Dosse is Professor of Contemporary History at the Institut Universitaire de Formation des Maîtres at Créteil.

== Publications ==
- L'Histoire en miettes. Des "Annales" à la "nouvelle histoire", Paris, La Découverte, 1987 (2nd edition : Presses Pocket, "Agora", 1997).
- Histoire du structuralisme. Tome 1 : Le champ du signe, Paris, La Découverte, 1991. [English translation: "History of Structuralism; The Rising Sign 1945-1966"]
- Histoire du structuralisme. Tome 2 : Le chant du cygne, Paris, La Découverte, 1992. [English translation: "History of Structuralism; The Sign Sets 1967-Present"]
- L'Instant éclaté. Entretien avec Pierre Chaunu, Paris, Aubier, 1994.
- L'Empire du sens.
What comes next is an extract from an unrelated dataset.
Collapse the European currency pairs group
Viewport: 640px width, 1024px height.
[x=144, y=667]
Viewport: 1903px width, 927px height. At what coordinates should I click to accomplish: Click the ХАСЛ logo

L'humanisation des sciences humaines, Paris, La Découverte, 1995.
- Paul Ricœur. Les sens d'une vie, Paris, La Découverte, 1997.
- L'Histoire, Paris, Armand Colin, 2000.
- Michel de Certeau. Le marcheur blessé, Paris, La Découverte, 2002.
- La Marche des idées. Histoire des intellectuels, histoire intellectuelle, Paris, La Découverte, 2003.
- Le Pari biographique. Écrire une vie, Paris, La Découverte, 2005, 2011.
- Paul Ricœur, Michel de Certeau. Entre le dire et le faire, Paris, Cahiers de l'Herne, 2006.
- Paul Ricœur et les sciences humaines, Paris, La Découverte, 2007.
- Gilles Deleuze et Félix Guattari, biographie croisée, Paris, La Découverte, 2007. [English translation: "Gilles Deleuze and Félix Guattari: Intersecting Lives"]
- Historicités, co-edited by Christian Delacroix and Patrick Garcia, Paris, La Découverte, 2009.
- Renaissance de l'événement, Paris, PUF, coll. « Le nœud gordien », 2010.
- Pierre Nora. Homo Historicus, Paris, Perrin, 2011.
- Castoriadis. Une vie, Paris, La Découverte, 2014.
- Les hommes de l'ombre : Portraits d'éditeurs, Paris, Perrin, 2014.
- Le Philosophe et le Président, Paris, Stock, 2017.
- La saga des intellectuels français I: À l'épreuve de l'histoire (1944-1968), Paris, Gallimard, 2018.
- La saga des intellectuels français II: L’avenir en miettes (1968-1989), Paris, Gallimard, 2018.
- Pierre Vidal-Naquet. Une vie, Paris, La Découverte, 2020.
- Amitiés philosophiques, éditions Odile Jacob, 2021.
- Macron ou les illusions perdues - Les larmes de Paul Ricœur, Le Passeur, 2022.
- Les vérités du roman : Une histoire du temps présent, éditions Le Cerf, 2023.
- Vincennes. Heurs et malheurs de l'université de tous les possibles, Paris, Payot, 2024.